Governor signs language-access bill into law
By Gordon Y.K. Pang
Advertiser Staff Writer
By Gordon Y.K. Pang
When Kim Xung Nguyen walked into the Kekuanao'a Building in search of a state identification card a few months ago, she entered a bureaucratic maze.
A recent arrival from Vietnam, Nguyen said she would have been unable to follow the English-only instructions if her husband, who knows some English, had not accompanied her.
"It's very confusing (at the state I.D. office), even for someone who does speak English," said Kim Winegar, who teaches English to immigrants for Catholic Charities Hawai'i.
The so-called language-access bill signed into law by Gov. Linda Lingle yesterday aims to help Nguyen and thousands of others with limited or no English skills by requiring state and county programs to develop plans to provide interpretative services and translated documents to those who need them.
The bill appropriates $440,000 to set up a language-access director's office and a language-access advisory council to study and prioritize the needs of those with limited or no English skills.
Supporters of the bill maintain that in Hawai'i, where 26.6 percent of the population speaks a language other than English at home, according to the 2000 U.S. Census, it's important that services be provided for everyone regardless of English fluency level.
Rep. Felipe "Jun" Abinsay, D-29th (Kalihi, Sand Island), who introduced the bill, emigrated to the United States from the Philippines in 1975. Abinsay said the law will have a huge impact on those seeking government services, noting that he and his wife experienced firsthand what it was like to be discriminated against as new arrivals.
Dominic Inocelda, program administrator for the Susannah Wesley Community Center and president of the Interagency Council for Immigrant Services, said lobbying for the bill has been under way for decades, noting that the U.S. Civil Rights Act was passed in 1964.
"Now we have something to work on, the rest is to come in the implementation and how it works," Inocelda said.
Lingle, lawmakers and stakeholders in the language-access community acknowledged that setting up the office and the council are just the first steps toward ensuring services are available to those with limited or no English skills.
House Labor Chairman Kirk Caldwell, D-24th (Manoa), said he and his colleagues may be willing to commit more money to the effort.
"It's going to take a lot more down the line because there are so many things that have to happen in terms of putting signs in all government offices, putting them in various languages, determining which languages should be posted, which forms need to be changed — translators, interpreters in all parts of government from the courts to the executive branches," Caldwell said. "It's a significant expenditure in the next couple of years. But it's something that we have to do. I think the will is there by the Legislature to see this happen, and that means funding has to follow."
Lingle said while she is reluctant to promise future funding for any program before she sees the state's revenue picture, both she and state Labor Director Nelson Befitel want to make certain services are available to everyone.
"We're committed to making certain that the bill is implemented so that everyone who needs service is not kept out because they can't communicate or understand English," Lingle said. "That may mean private funds.
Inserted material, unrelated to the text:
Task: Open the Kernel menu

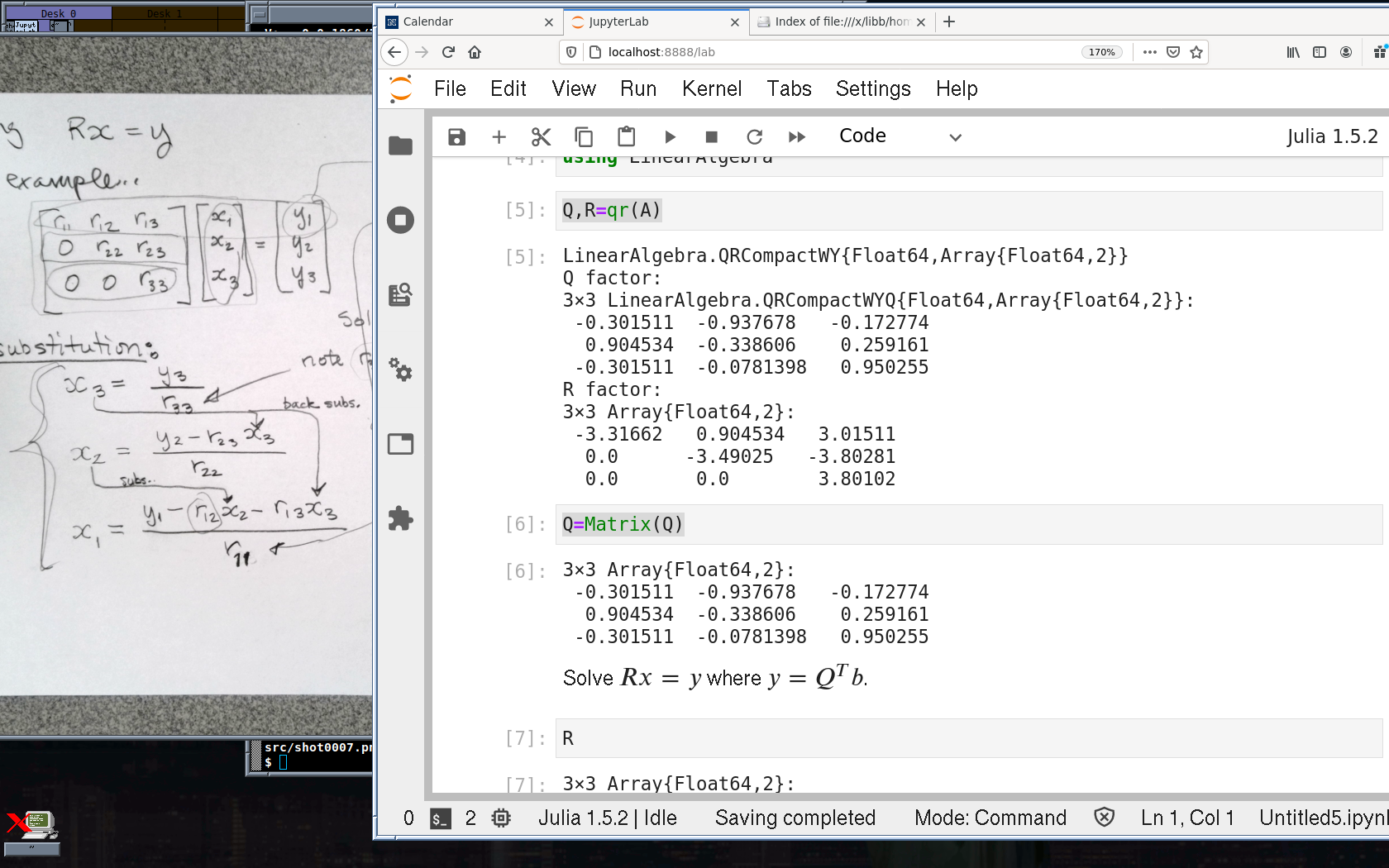Action: (x=711, y=88)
It will definitely mean more federal funds, but I don't want to speak about a future budget without knowing what revenues are. Certainly we are committed to making certain that this is implemented, and Nelson is personally committed to it as well."
Befitel, the son of immigrants from the Philippines, said: "This is just the beginning of this bill. We look forward to working with the lawmakers to make this happen."
Some critics have argued that the bill could reduce the desire to learn English.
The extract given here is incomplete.